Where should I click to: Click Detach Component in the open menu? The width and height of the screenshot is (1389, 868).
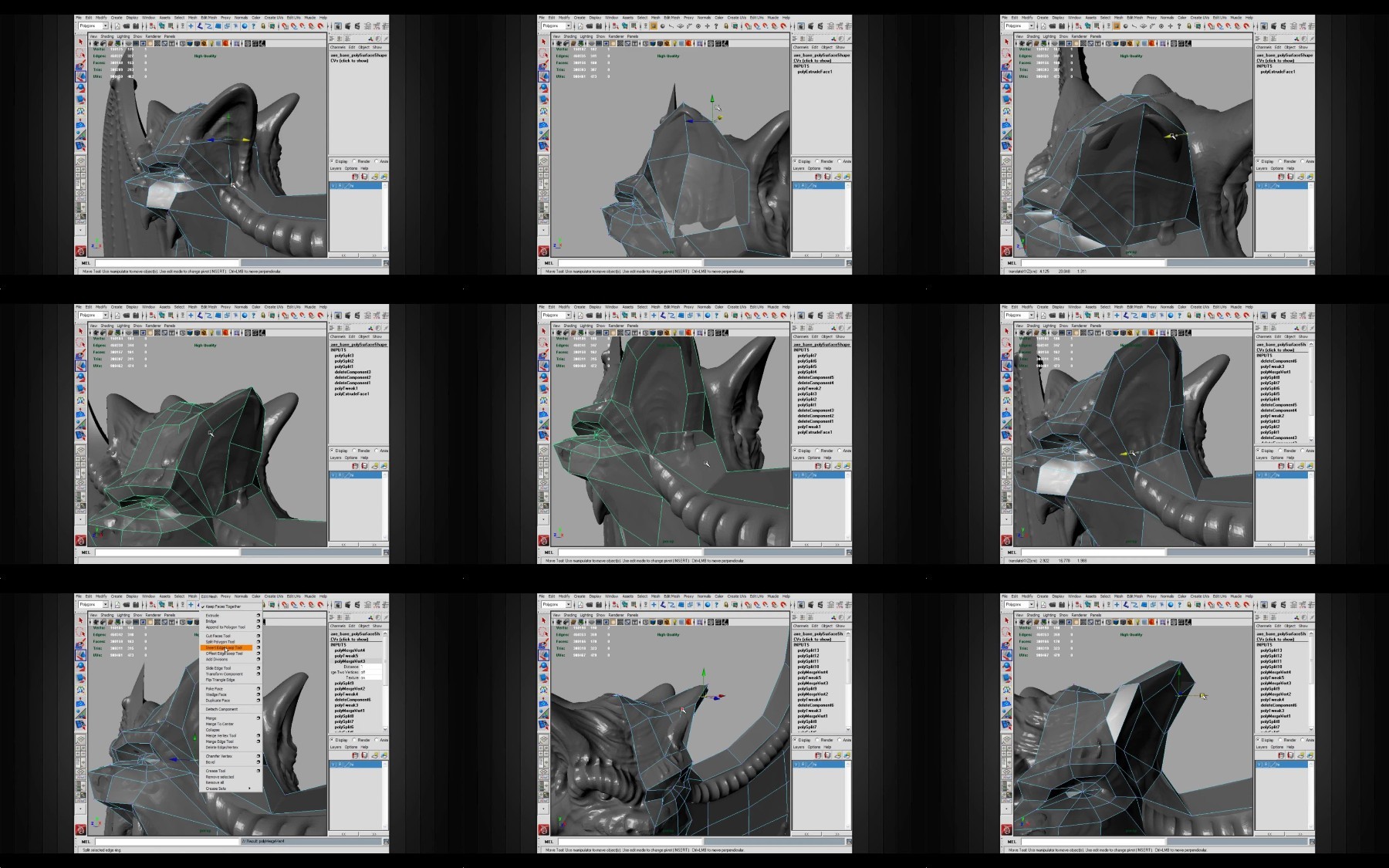[221, 709]
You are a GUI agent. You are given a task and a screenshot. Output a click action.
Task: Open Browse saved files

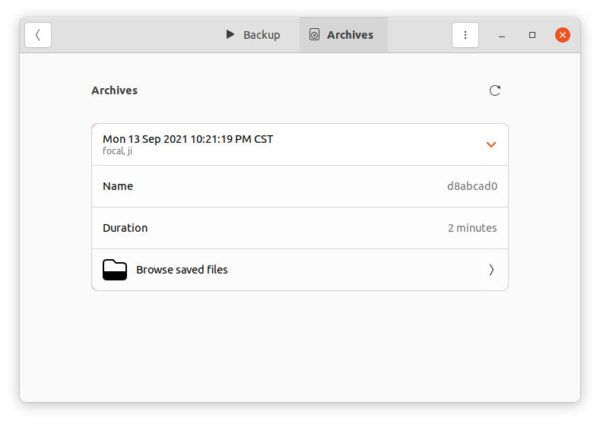[300, 270]
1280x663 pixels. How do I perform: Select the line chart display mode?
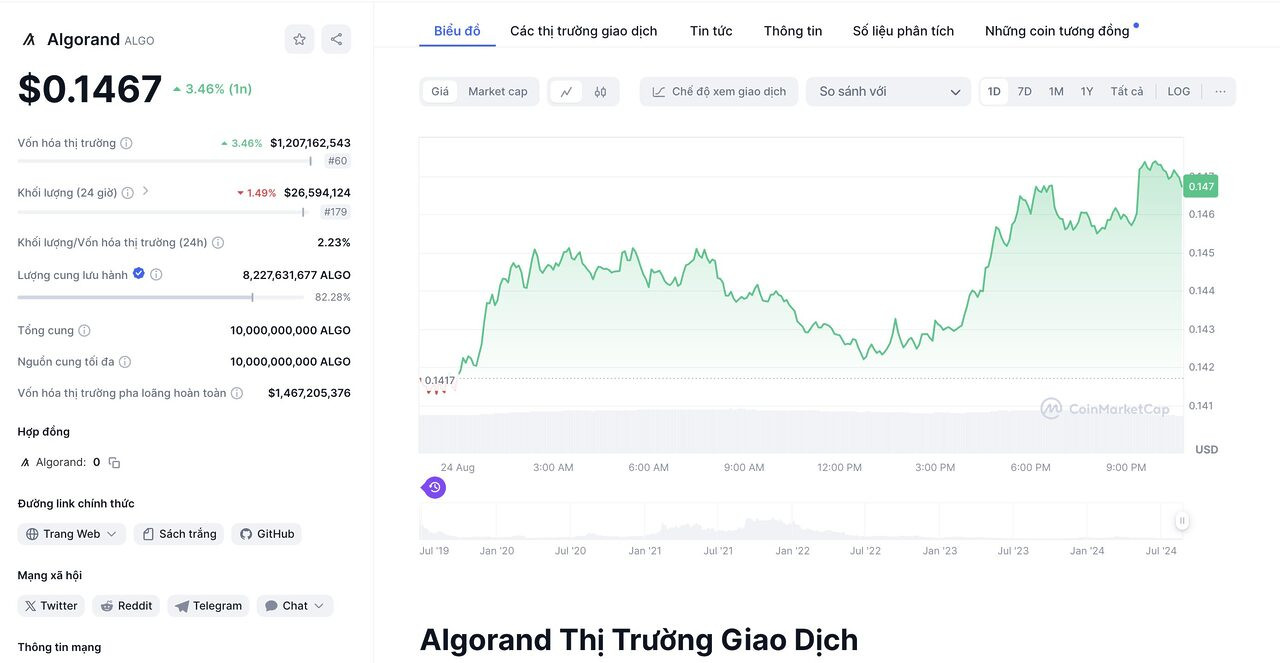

Work order:
Word for word, retype the lines from the one that contains "You are a GUI" through the final line of the data, both ends included, excluding pictures.

Answer space:
You are a GUI agent. You are given a task and a screenshot. Output a click action.
Task: Open Browse saved files

[300, 270]
1280x663 pixels. How do I perform: Select the line chart display mode?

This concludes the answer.